- [JOB A]: List every proper noun that appears in the passage about a church visit in Chicago.

- [EXCERPT PROVIDED]:
I remember it like it was yesterday. It was a warm night in August, circa 2011. I had just moved to Chicago and decided I needed a little more Jesus for the day. So I hopped the "L" and ventured out to a nearby church for afternoon service. For the most part, service was typical black church. Drawn out praise and worship, a slightly off-tune choir sprinkled with tenors sweeter than Splenda and thirsty chicks convinced today was the day their pencil skirt and lace front would finally pay off in the form of a husband.

- [JOB B]: In the listing, change "checkbox" to "toggle" in the part that opens with the line containing "Task: Enable the Весь день checkbox" and runs through the end of the listing. Give that part again with nothing else altered, and leave out the pictures.

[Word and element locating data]
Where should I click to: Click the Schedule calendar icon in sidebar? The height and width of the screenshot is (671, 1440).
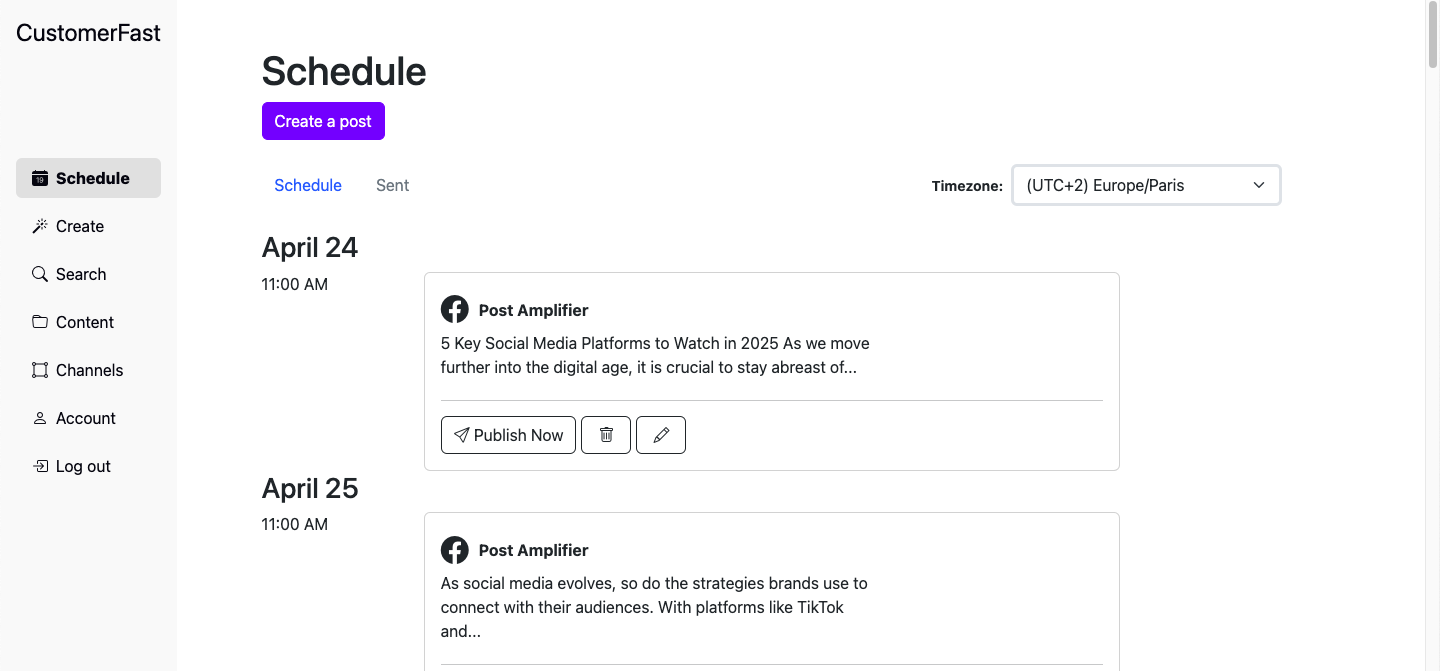coord(40,178)
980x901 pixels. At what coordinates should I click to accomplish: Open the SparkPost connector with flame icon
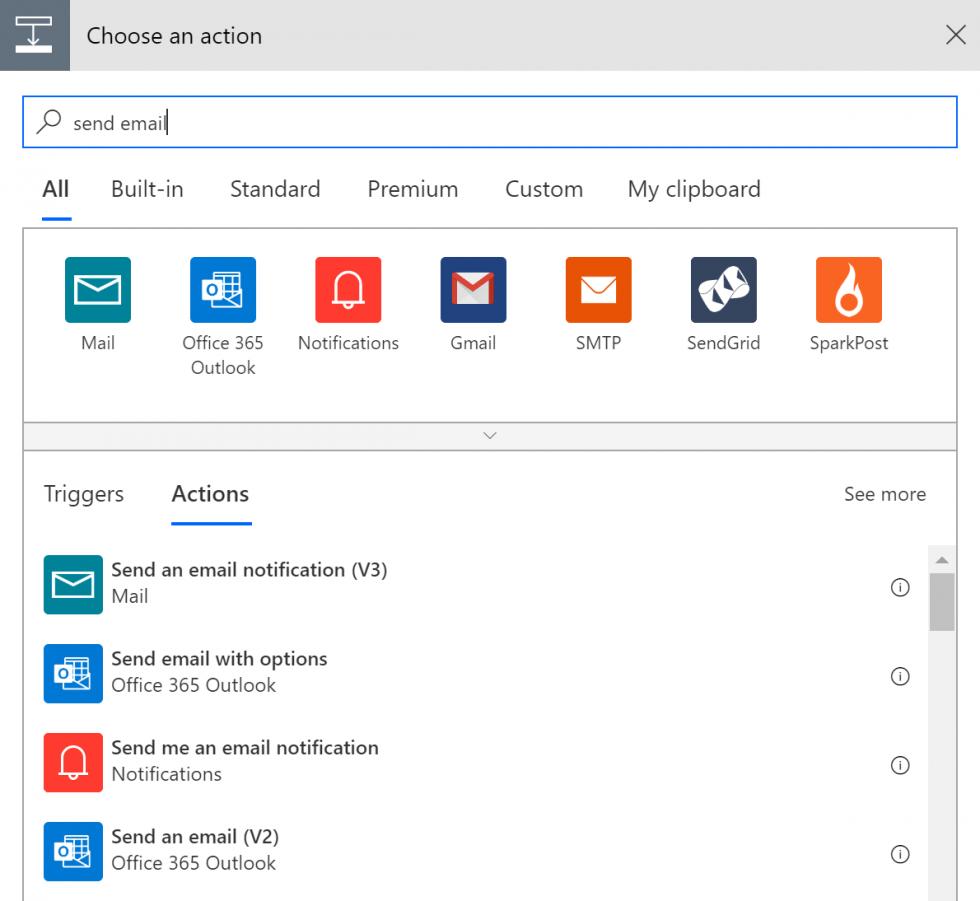849,290
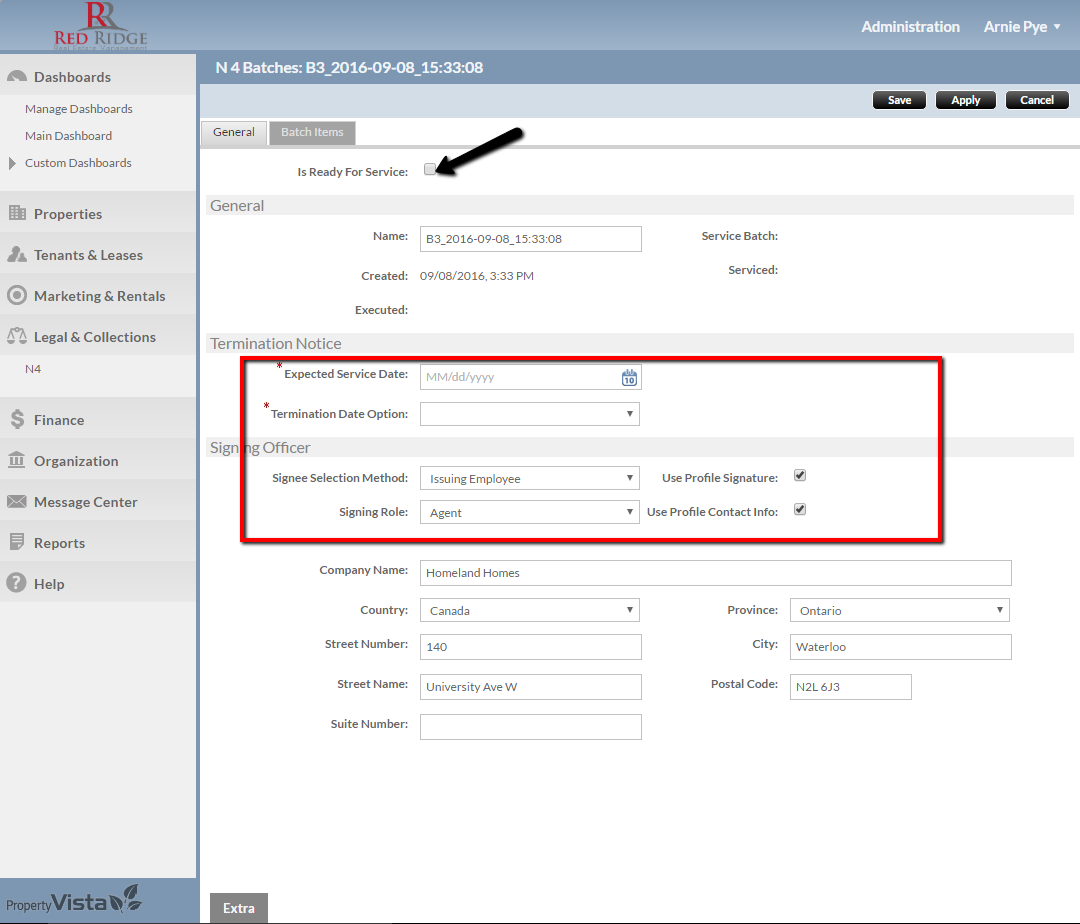The image size is (1080, 924).
Task: Click the Legal & Collections scales icon
Action: click(16, 337)
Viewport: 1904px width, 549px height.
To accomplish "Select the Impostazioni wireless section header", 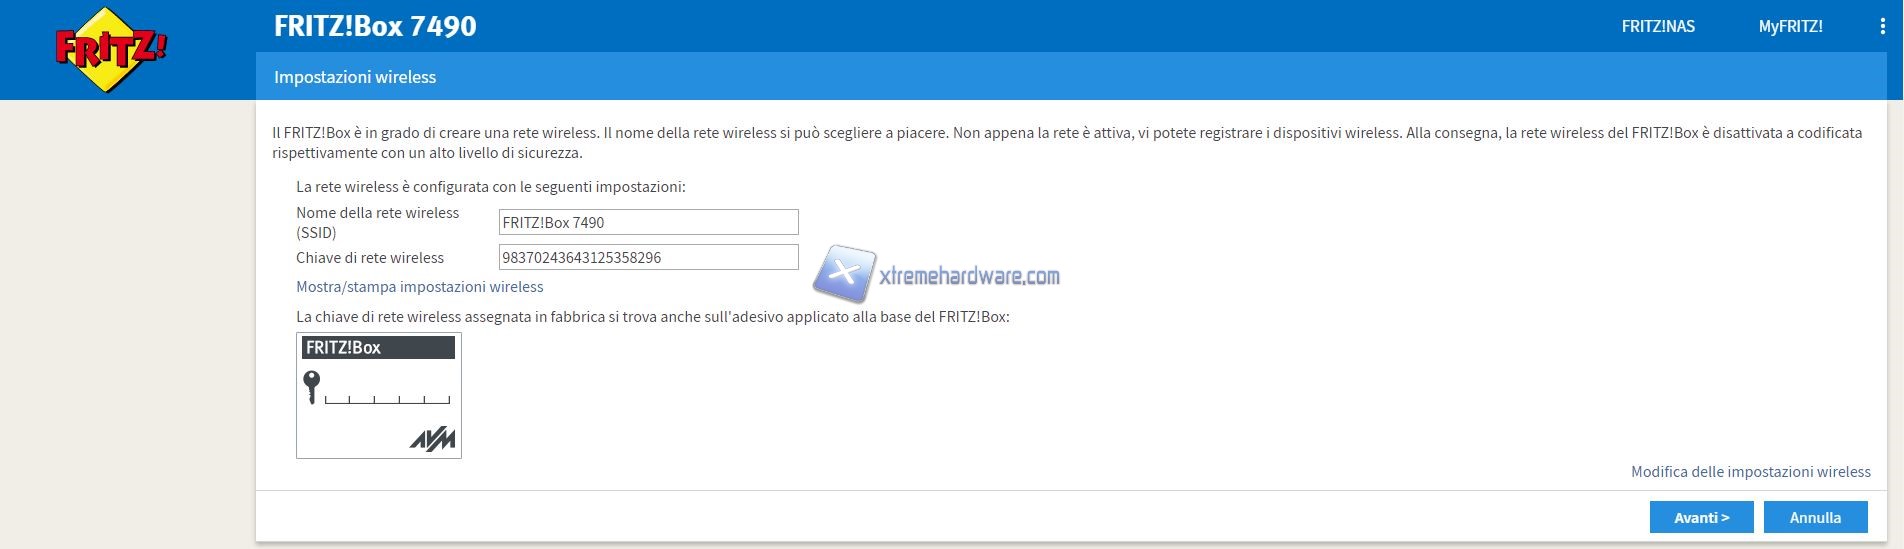I will point(355,77).
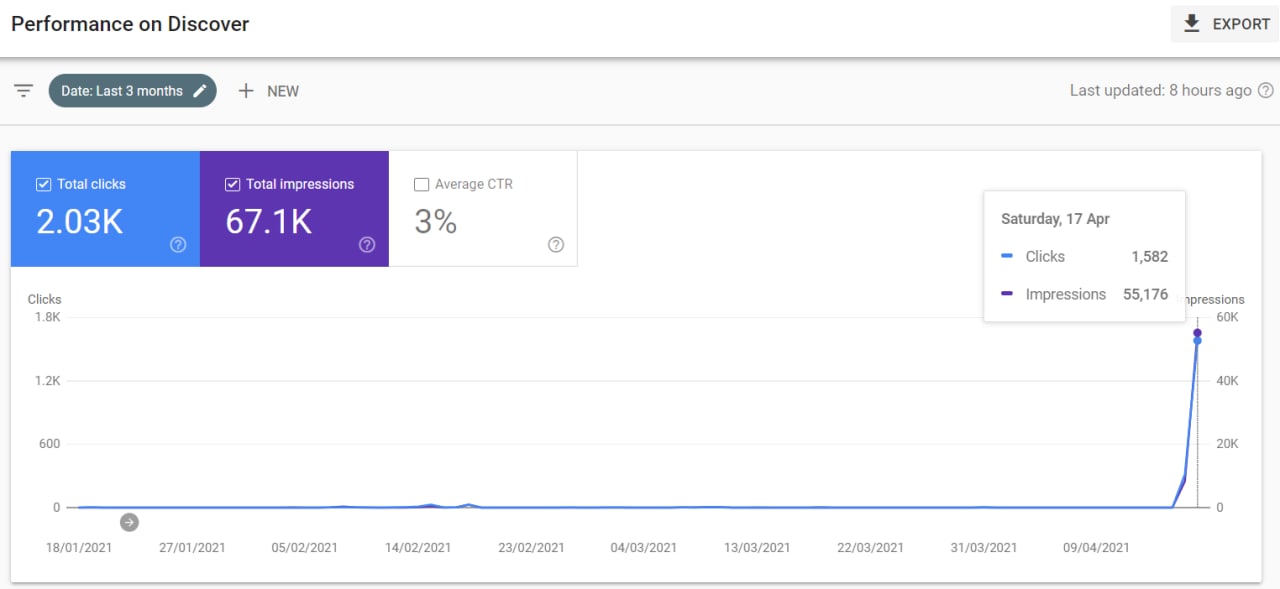The height and width of the screenshot is (589, 1280).
Task: Click the Export download icon
Action: pos(1192,24)
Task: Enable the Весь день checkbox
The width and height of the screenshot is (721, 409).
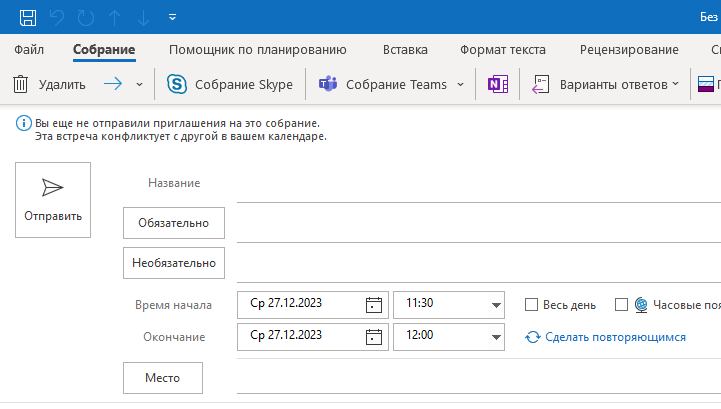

- [TASK RESPONSE A]: August, Chicago, Jesus, "L", Splenda

- [TASK RESPONSE B]:
Task: Enable the Весь день toggle
The width and height of the screenshot is (721, 409).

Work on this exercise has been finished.